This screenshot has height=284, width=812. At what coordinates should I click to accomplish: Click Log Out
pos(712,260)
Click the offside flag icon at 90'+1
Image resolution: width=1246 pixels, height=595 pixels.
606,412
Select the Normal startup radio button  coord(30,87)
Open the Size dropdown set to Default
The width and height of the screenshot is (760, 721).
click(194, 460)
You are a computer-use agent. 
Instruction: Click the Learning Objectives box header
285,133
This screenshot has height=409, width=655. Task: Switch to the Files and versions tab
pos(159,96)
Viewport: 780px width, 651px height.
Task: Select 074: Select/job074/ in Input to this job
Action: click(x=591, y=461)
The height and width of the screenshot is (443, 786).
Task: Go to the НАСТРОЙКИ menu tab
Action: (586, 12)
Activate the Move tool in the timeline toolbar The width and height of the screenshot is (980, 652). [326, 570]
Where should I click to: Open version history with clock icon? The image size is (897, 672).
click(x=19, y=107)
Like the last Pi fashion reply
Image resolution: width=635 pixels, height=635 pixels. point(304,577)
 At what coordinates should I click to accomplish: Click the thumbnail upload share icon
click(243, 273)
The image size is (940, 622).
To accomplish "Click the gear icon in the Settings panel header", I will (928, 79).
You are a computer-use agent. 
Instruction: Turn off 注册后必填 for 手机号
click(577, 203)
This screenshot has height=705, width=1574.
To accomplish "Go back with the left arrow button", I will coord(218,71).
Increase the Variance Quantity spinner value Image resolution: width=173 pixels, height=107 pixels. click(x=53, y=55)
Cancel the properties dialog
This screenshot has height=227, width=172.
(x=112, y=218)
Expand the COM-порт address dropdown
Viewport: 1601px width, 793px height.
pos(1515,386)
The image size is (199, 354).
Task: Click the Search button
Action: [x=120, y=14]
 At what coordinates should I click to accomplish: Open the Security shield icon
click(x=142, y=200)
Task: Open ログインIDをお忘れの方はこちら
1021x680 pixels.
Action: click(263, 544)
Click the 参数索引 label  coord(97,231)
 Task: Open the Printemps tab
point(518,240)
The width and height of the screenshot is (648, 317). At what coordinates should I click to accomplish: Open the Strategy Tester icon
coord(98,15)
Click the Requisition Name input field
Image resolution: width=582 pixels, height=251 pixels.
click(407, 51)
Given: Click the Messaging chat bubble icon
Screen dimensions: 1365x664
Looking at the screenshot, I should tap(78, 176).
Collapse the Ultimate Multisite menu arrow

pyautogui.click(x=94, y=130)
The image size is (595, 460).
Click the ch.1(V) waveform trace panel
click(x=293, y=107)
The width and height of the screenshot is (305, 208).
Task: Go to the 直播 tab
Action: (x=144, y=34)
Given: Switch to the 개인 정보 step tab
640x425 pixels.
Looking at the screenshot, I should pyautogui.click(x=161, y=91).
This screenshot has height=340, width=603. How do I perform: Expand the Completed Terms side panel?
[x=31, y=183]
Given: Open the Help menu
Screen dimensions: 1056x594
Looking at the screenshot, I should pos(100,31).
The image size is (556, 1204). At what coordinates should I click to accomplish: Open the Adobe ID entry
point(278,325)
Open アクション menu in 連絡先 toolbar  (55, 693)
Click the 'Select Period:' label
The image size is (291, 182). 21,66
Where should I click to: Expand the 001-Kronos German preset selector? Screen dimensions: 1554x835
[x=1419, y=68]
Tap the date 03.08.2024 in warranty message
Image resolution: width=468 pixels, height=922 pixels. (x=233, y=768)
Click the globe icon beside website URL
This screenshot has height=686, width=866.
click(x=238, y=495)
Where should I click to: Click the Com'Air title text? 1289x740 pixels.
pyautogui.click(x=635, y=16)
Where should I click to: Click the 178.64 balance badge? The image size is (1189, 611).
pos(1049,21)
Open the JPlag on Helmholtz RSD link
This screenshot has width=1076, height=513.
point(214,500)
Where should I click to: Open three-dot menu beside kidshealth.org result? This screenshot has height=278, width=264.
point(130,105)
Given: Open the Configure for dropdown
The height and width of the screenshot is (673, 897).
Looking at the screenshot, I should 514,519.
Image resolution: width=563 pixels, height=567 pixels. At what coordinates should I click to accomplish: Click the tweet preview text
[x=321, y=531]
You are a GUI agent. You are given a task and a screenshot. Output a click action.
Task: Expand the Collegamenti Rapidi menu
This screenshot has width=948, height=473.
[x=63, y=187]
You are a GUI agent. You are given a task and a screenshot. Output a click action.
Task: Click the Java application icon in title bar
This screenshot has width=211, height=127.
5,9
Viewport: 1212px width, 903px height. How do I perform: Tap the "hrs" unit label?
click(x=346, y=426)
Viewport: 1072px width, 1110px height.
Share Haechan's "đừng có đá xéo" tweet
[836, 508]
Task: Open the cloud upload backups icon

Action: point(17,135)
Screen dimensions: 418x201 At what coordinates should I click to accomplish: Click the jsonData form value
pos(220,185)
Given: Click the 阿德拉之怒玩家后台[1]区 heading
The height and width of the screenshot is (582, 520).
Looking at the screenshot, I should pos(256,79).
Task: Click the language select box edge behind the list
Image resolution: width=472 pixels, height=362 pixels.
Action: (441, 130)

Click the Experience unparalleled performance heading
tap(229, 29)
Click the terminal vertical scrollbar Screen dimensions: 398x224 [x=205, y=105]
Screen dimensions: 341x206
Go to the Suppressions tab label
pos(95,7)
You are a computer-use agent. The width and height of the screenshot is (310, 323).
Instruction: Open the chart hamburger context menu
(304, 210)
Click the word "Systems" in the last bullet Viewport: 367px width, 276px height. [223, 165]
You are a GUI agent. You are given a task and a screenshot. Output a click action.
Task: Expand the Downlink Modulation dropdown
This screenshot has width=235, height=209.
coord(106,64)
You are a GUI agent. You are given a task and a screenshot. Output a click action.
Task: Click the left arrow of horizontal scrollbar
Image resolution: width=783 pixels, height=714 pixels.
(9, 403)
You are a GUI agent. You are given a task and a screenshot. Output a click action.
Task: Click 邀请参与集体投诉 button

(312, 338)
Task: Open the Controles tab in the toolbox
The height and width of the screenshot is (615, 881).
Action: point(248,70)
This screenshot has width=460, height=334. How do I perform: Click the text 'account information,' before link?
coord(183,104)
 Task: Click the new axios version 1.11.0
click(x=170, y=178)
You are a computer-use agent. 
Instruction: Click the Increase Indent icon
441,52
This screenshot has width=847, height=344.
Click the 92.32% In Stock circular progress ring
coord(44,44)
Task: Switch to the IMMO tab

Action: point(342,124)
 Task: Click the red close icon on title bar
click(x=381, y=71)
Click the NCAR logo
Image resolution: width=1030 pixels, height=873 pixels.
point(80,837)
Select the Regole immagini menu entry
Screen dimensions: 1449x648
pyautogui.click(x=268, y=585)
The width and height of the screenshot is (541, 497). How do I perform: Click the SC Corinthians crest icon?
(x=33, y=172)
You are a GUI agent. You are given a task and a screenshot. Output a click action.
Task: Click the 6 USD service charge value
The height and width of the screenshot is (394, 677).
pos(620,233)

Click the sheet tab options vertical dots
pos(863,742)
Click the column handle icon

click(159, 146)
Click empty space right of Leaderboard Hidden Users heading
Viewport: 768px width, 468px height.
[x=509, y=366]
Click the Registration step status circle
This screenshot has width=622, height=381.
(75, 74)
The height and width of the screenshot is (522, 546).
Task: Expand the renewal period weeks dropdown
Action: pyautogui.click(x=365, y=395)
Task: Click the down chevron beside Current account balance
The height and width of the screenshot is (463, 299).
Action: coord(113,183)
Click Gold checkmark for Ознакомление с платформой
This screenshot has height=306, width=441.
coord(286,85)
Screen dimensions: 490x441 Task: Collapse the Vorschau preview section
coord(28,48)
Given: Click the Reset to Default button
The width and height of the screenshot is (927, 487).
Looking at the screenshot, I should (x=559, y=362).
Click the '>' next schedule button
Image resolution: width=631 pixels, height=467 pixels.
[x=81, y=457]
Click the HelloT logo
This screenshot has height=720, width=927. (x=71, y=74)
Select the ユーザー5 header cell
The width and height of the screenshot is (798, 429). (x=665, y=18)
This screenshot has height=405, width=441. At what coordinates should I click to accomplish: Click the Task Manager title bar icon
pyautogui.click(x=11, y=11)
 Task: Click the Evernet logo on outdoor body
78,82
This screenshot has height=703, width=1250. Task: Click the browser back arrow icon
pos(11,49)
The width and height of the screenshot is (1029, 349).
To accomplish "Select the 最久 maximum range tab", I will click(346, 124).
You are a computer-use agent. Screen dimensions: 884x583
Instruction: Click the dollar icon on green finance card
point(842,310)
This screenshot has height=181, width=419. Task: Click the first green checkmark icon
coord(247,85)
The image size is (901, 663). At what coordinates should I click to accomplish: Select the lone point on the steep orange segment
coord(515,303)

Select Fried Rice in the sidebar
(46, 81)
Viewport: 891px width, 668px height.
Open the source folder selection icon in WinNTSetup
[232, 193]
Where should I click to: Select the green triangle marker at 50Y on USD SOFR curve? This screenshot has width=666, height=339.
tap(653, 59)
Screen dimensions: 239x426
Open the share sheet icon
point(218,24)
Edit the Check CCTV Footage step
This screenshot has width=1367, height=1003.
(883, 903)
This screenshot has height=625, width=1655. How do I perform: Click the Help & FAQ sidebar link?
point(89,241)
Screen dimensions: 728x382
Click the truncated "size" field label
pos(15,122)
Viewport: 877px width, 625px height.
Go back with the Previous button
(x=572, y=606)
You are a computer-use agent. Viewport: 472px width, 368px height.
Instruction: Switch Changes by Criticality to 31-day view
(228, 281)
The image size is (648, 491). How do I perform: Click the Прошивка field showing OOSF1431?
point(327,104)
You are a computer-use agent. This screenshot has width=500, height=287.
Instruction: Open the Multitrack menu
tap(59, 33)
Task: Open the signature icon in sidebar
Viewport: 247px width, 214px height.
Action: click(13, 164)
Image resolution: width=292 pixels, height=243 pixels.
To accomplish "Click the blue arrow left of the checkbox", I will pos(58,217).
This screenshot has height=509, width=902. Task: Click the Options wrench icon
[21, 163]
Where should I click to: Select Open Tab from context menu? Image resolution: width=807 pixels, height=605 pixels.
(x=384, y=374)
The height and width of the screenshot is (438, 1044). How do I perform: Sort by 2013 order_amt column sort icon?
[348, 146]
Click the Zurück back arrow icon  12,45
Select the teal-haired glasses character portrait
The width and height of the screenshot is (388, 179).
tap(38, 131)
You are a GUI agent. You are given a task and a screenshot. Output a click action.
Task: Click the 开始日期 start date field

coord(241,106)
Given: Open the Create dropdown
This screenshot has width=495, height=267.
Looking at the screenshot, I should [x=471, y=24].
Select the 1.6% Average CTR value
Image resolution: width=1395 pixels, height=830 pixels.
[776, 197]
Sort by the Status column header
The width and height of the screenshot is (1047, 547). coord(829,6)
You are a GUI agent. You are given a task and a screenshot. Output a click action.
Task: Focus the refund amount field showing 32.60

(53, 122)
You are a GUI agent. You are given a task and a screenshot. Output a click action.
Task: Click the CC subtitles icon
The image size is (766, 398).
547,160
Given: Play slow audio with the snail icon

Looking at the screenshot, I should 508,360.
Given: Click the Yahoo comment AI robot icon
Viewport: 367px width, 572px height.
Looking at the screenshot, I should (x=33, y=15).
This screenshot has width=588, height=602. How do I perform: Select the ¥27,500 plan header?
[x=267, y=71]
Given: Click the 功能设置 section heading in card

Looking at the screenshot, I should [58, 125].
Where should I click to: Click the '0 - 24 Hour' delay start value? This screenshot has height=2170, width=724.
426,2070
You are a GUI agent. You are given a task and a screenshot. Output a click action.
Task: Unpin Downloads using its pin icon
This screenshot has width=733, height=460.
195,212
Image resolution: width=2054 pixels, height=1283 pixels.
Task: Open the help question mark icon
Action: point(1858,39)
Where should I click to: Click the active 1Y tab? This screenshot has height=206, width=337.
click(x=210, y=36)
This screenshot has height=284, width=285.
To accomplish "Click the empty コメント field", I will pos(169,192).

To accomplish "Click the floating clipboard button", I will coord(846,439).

★ ★ ★ ★ ★

# [What is expected]
Each line in the listing above from the one containing "Sort by the Status column header" through the one containing "Task: Click the CC subtitles icon" should be repeated exactly, and no other line.

# [Solution to this task]
Sort by the Status column header
The width and height of the screenshot is (1047, 547). coord(829,6)
You are a GUI agent. You are given a task and a screenshot. Output a click action.
Task: Focus the refund amount field showing 32.60

(53, 122)
You are a GUI agent. You are given a task and a screenshot. Output a click action.
Task: Click the CC subtitles icon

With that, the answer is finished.